§ About this task
Lines before the one containing "You are a GUI" are not wanted; restate the rest below word for word, through the last line, but drop any pictures.
▬▬▬▬▬▬
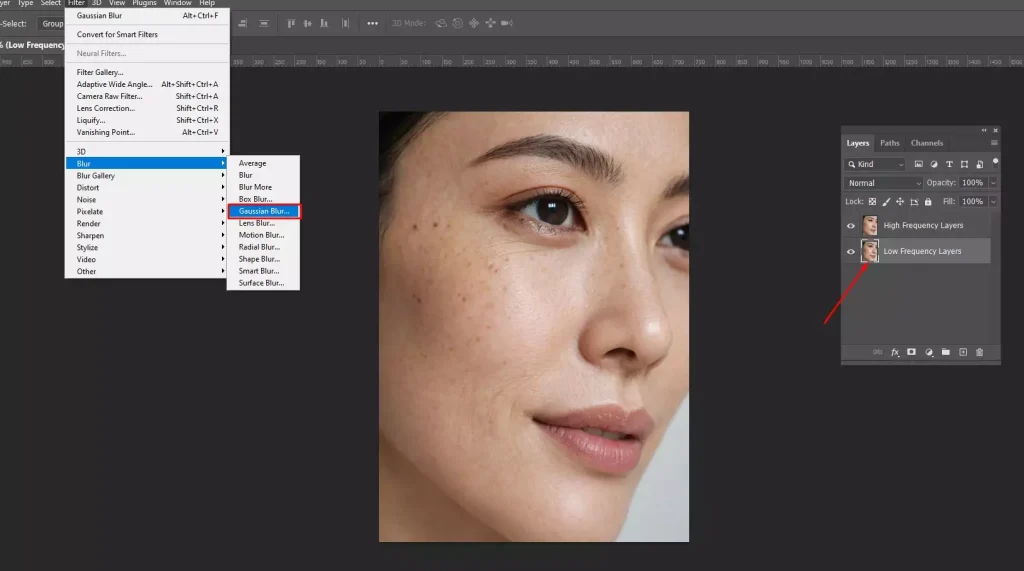Open the Opacity slider dropdown arrow

tap(992, 183)
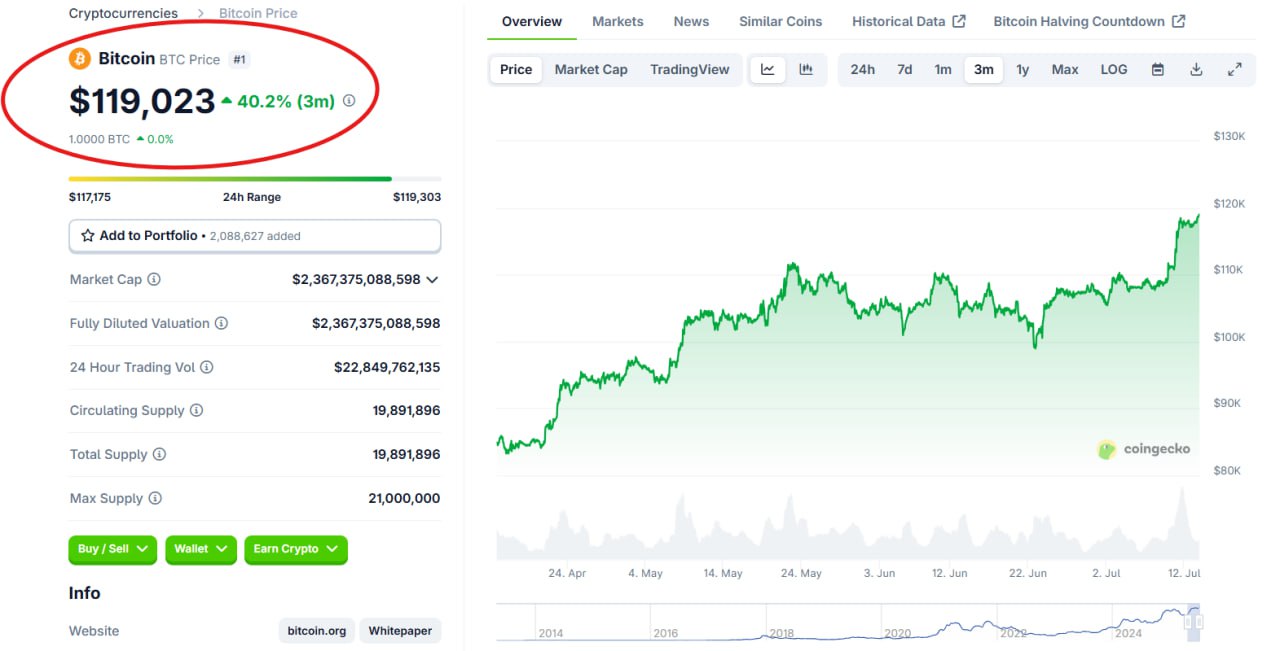Switch chart to Market Cap view
The width and height of the screenshot is (1280, 651).
click(591, 70)
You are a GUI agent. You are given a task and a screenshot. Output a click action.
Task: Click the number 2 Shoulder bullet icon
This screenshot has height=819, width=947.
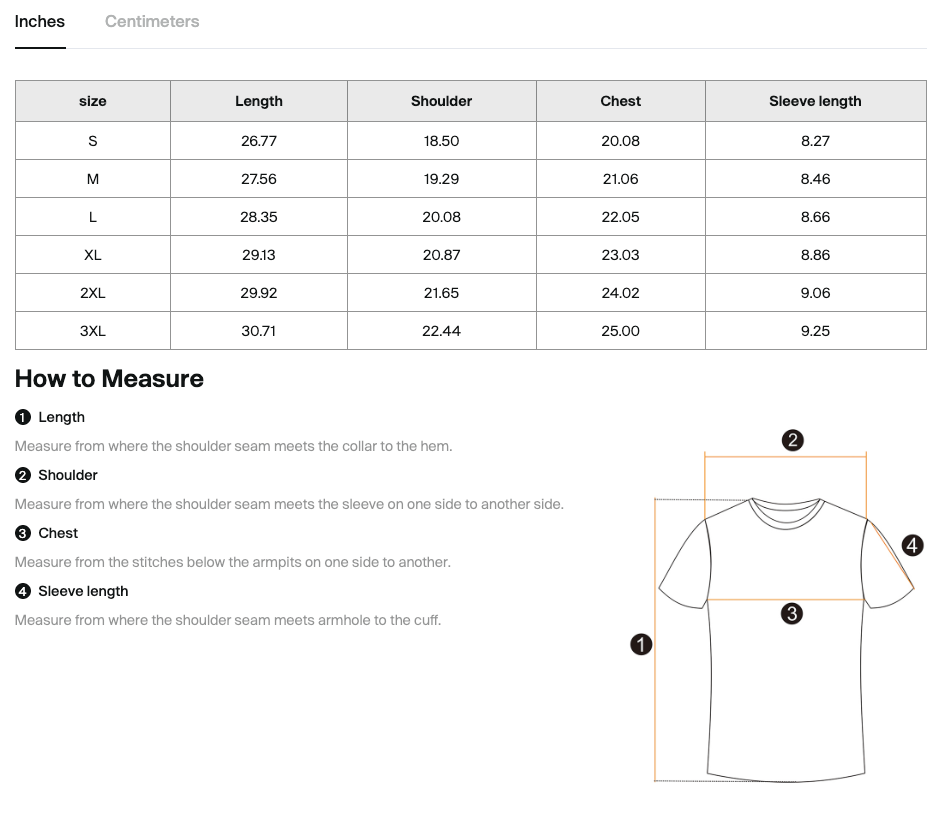click(23, 475)
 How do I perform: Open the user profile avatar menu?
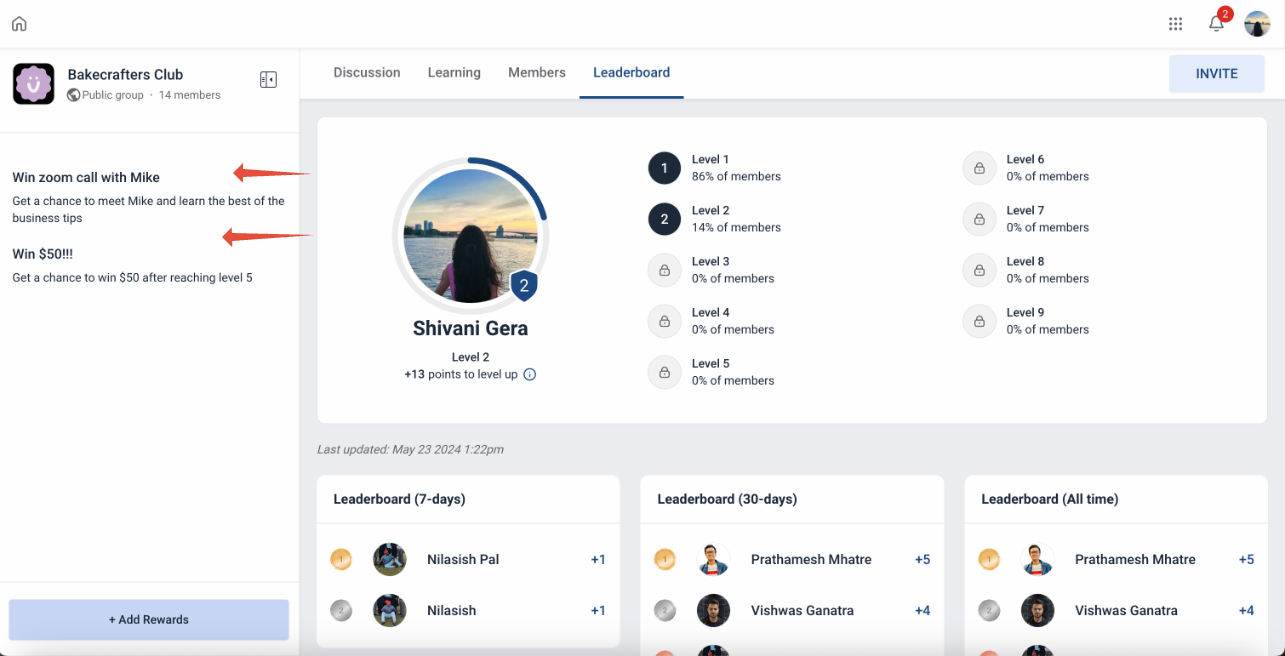click(1257, 24)
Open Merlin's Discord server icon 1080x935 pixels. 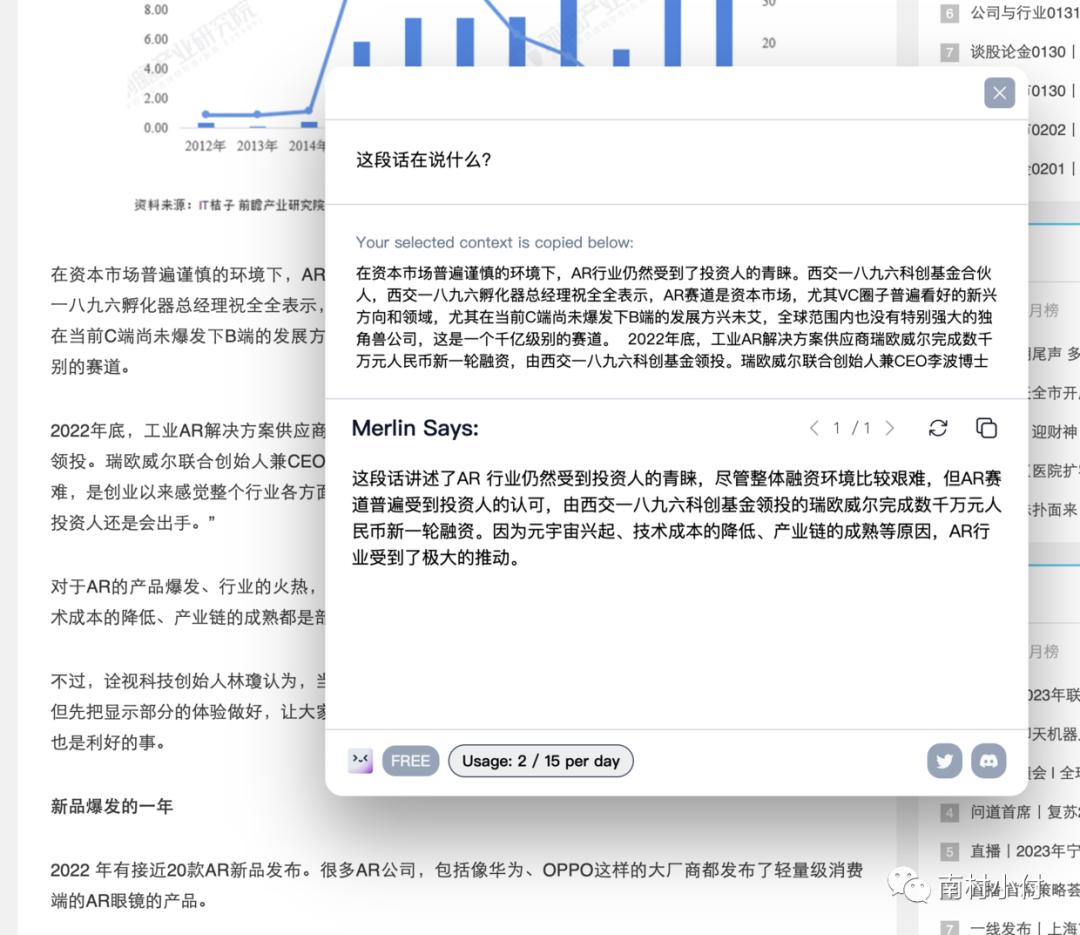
▬▬▬▬▬▬
§ Problem solution
You are a GUI agent. You are given a task and a screenshot. Output a click action.
Task: Click the number 2 Shoulder bullet icon
This screenshot has height=819, width=947.
click(23, 475)
 How do I perform: Open the user profile avatar menu?
click(1257, 24)
Open Merlin's Discord server icon 1080x935 pixels. 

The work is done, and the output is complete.